UW study finds added sugar in two-thirds of packaged food

A new study by the University of Waterloo analyzed 40,000 packaged foods and found that two-thirds have added sugars - including those marketed as healthy alternatives.

Baby food, flavoured dairy products and even granola bars have high levels of added sugar

(TZIDO SUN/Shutterstock)

A new study out of the University of Waterloo has revealed that foods generally considered to be healthy alternatives to pop, candy and baked goods may not be as healthy as you would think.

The study analyzed 40,000 packaged foods and found that two-thirds have added sugars – including those marketed as healthy alternatives, according to David Hammond, a professor in the school of public health and health systems at the University of Waterloo.

The study pointed out that some food products, like baby food, juice, vitamin water, flavoured dairy products and even granola bars, had high levels of added sugar known to be linked with health issues such as obesity, diabetes and heart disease.

New labelling measures

Hammond said manufactures in  the U.S. will soon list the amount of added sugars on their food labels, but Health Canada has decided that it will not follow suite. 

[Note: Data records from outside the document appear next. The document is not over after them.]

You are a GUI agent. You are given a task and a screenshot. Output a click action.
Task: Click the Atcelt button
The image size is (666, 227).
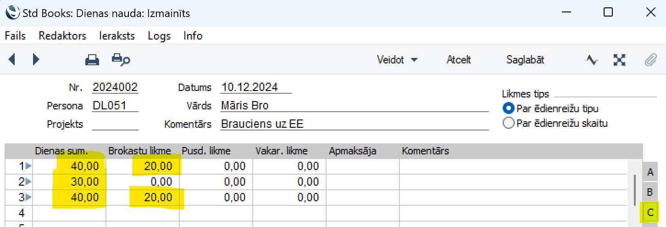point(459,60)
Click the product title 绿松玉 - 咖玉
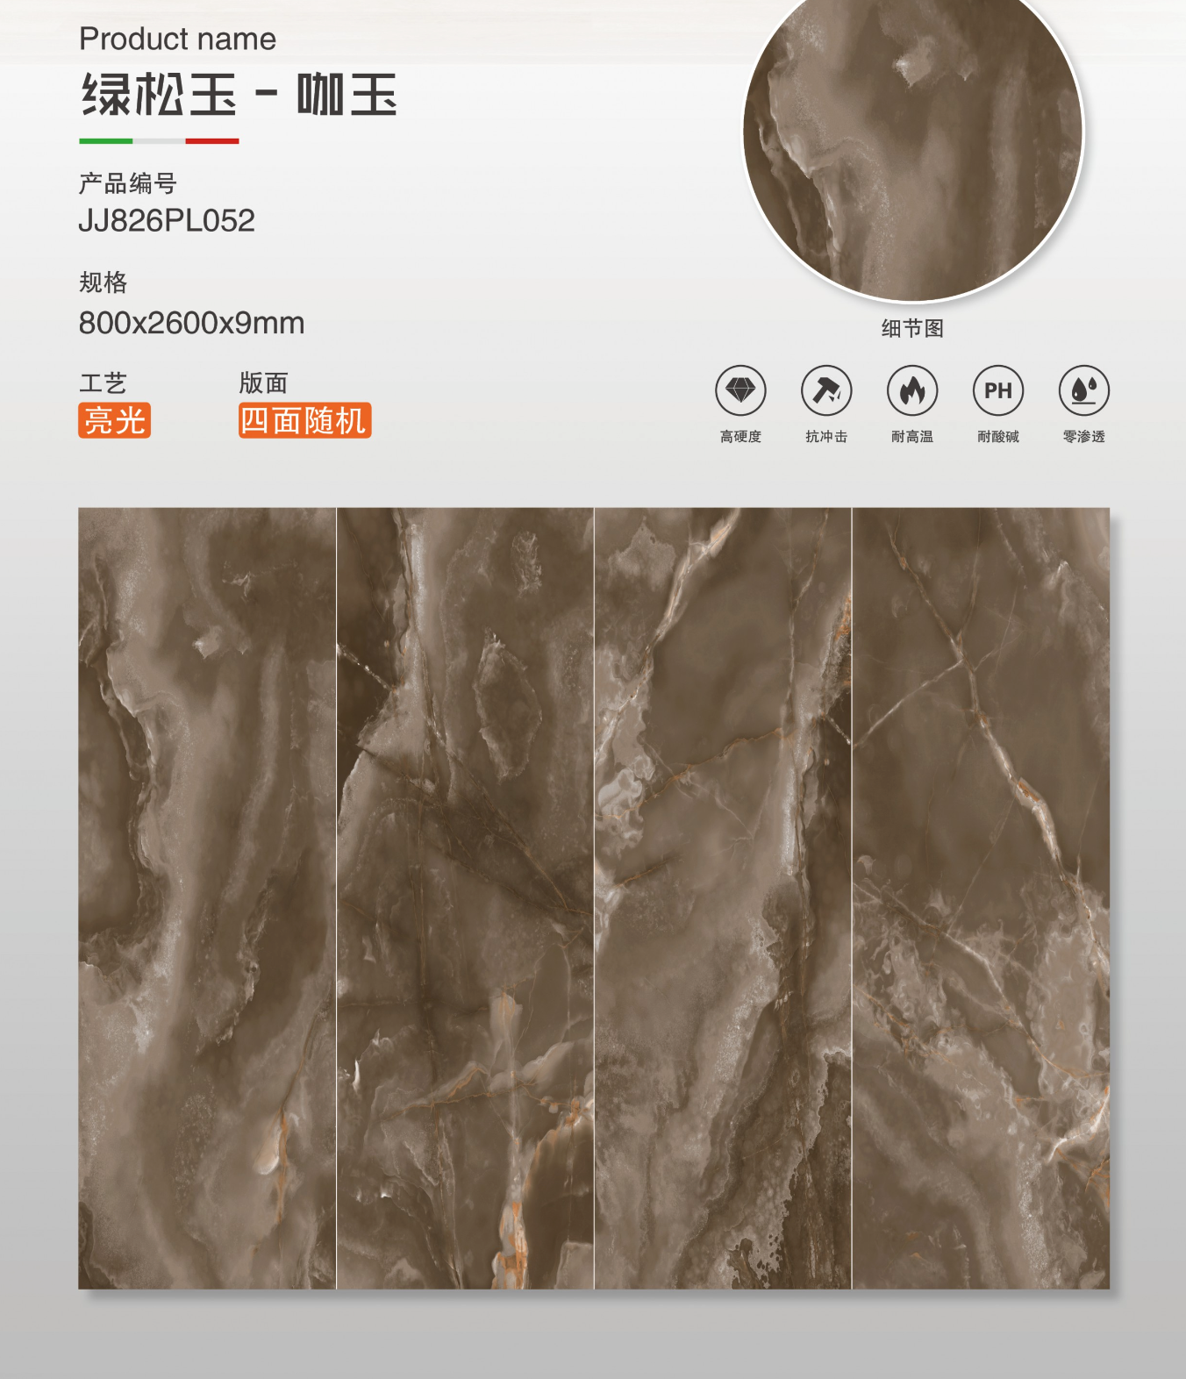The height and width of the screenshot is (1379, 1186). tap(239, 95)
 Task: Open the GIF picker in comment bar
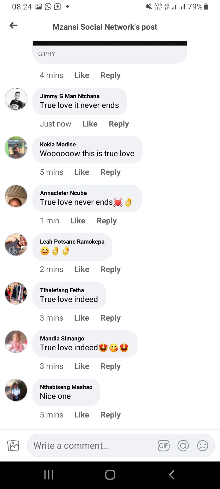pos(163,446)
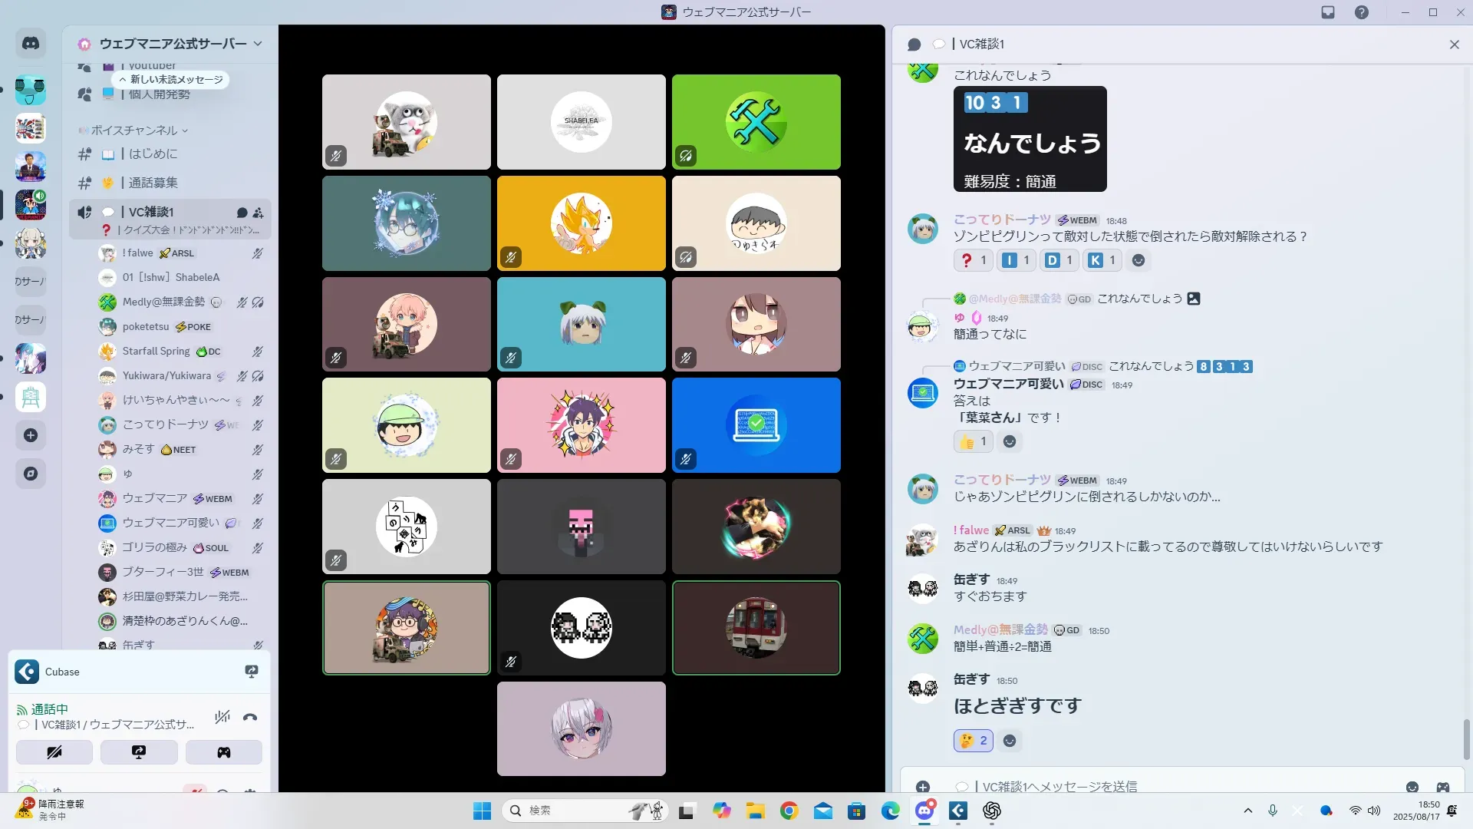
Task: Share your screen button
Action: pyautogui.click(x=139, y=752)
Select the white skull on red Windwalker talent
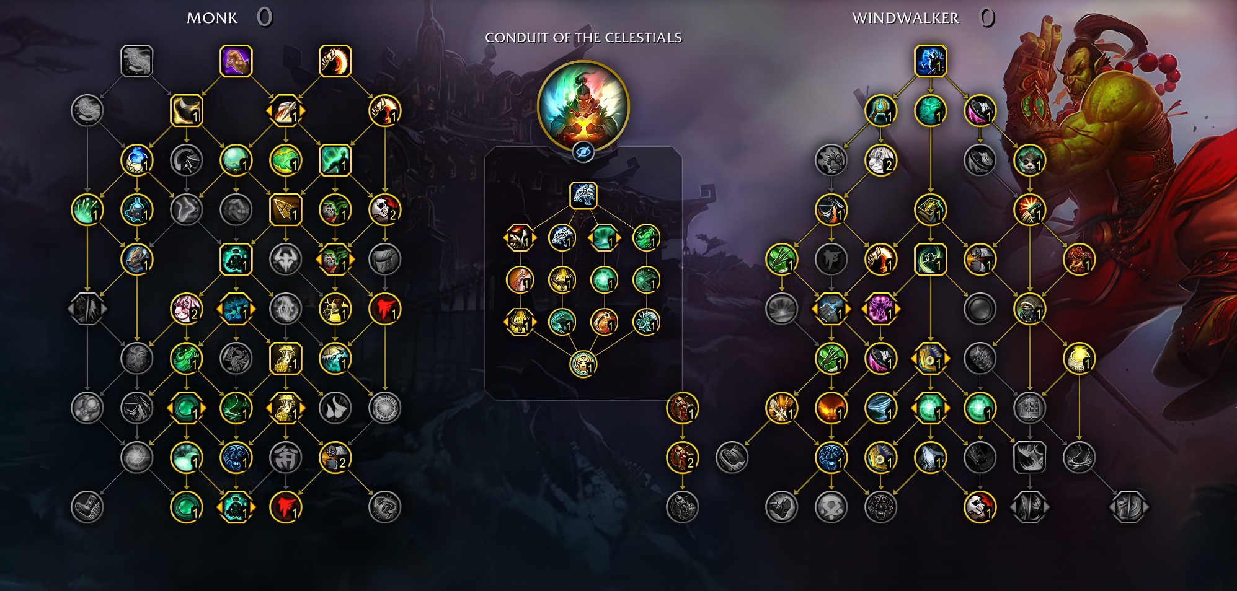 [980, 507]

"When they announced their regulations last fall, I think most people were shocked they decided not to," he said.

In an email to CBC News, Health Canada said it introduced two new labelling measures to help Canadians understand the sugars content of their food.

Those measures include requiring that manufactures group sugar-based ingredients between brackets after the words 'sugars' on food labels.

Health Canada has introduced two new labelling measures to better help Canadians understand the sugars content of their food. (Health Canada)

The second measure looks at adding the per cent of daily value for the amount of total sugars in the Nutrition Fact table. Health Canada says it's not a recommended level of intake, rather it is "the amount of total sugars that is consistent with a healthy eating pattern."